• TASK SET
[1] What distortion reading does the lens review give?
[2] Please translate this sentence from the lens review into Spanish: "Once locked on, the focus is accurate."

• SUPPLIED PASSAGE
Autofocus is achieved by ultrasonic motor and is almost silent in use. However, as with most Macro lenses, tracking through the full focus range is still a little slow. The limiter does speed the process up a tad, but don’t expect lightning. Once locked on, the focus is accurate.
The lens is possibly slightly heavy, but this is mostly due to the very solid metal barrel which gives it a bombproof feel.
F/3.5 does seem a strange point to start this lens off, especially as it is a macro lens that will, by it’s very nature, be used well stopped down. From f/4, the lens performs well at the centre with the aperture set wide, although there it softens towards the edges. From f/8 onwards the resolution is fairly consistent across the frame and with the legendary contrast and colour rendition of L class lenses it produces pleasing results that cannot really be criticized. All of the normal problems and awkward areas are well controlled and with a distortion reading of only 0.19% barrel that is invisible to the eye, there are no nasty surprises.

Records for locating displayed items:
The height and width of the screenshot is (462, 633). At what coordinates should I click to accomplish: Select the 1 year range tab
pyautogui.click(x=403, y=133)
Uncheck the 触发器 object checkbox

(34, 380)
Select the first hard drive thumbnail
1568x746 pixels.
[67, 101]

• RESPONSES TO THE TASKS
[1] 0.19% barrel

[2] Una vez fijado, el enfoque es preciso.